New observations have confirmed a 30-year-old theory that states the magnetic field produced by baby stars is key to their growth. In the new observation, reported in Nature, researchers observed how the gas and dust surrounding the star followed magnetic lines to fall onto the stellar surface.

These results were possible thanks to the GRAVITY instrument on the Very Large Telescope in Chile. The star in question is known as TW Hydrae, part of the T Tauri class of stars. It is about 80 percent of the mass of the Sun but less than 10 million years old.

“This star is special because it is very close to Earth at only 196 light-years away, and the disk of matter surrounding the star is directly facing us,” lead author Rebeca García López, from the Max Planck Institute for Astronomy, Dublin Institute for Advanced Studies, and University College Dublin, said in a statement. “This makes it an ideal candidate to probe how matter from a planet-forming disk is channeled on to the stellar surface.”

Stars form by the gravitational collapse inside nebulae, large clouds made mostly of hydrogen.

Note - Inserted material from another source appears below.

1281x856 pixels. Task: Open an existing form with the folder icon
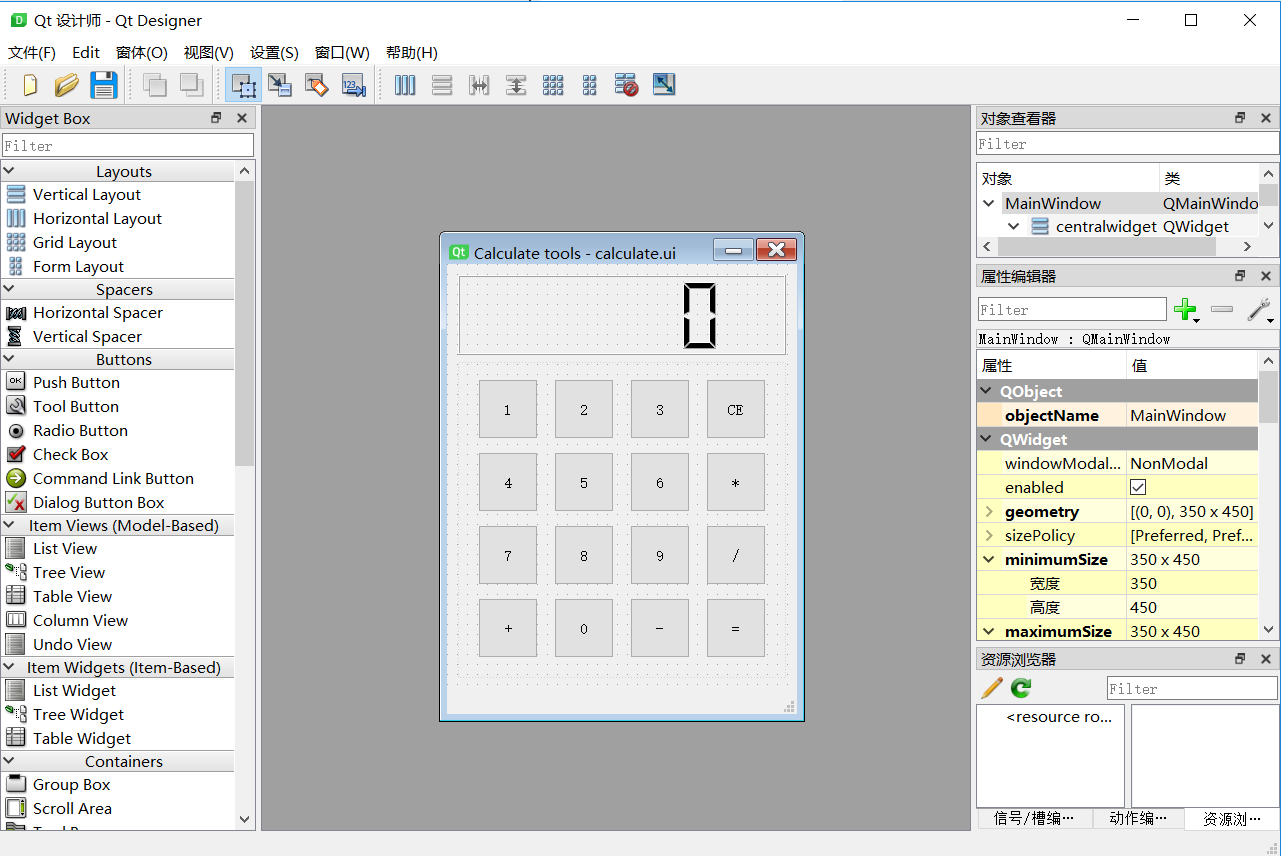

The collapse creates the right condition for the core of the star to initiate nuclear fusion and make the newly formed celestial body spin. This rotation has important consequences that extend beyond the star to the nearby dust and gas. The rotation flattens the nebula into a disk and counter-intuitively makes it a lot more difficult for the material to reach the star. The orbiting material can’t be siphoned down to the star by gravity as it is moving too fast. For this to happen, it needs to slow down, which is the role the magnetic field plays (known as magnetospheric accretion).

GRAVITY was able to show that the magnetic field really does funnel gas and dust onto the star. The team hope to continue monitoring the star to understand if and how the magnetic field changes, as well as determine if it is a simple dynamo with a north and south pole, or something more complex.  

“Magnetic fields can be much more complicated and have additional poles,” explained Thomas Henning, director at MPIA. “The fields can also change over time, which is part of a presumed explanation for the brightness variations of T Tauri stars.”

More observations are needed to have a complete understanding of how baby stars feed.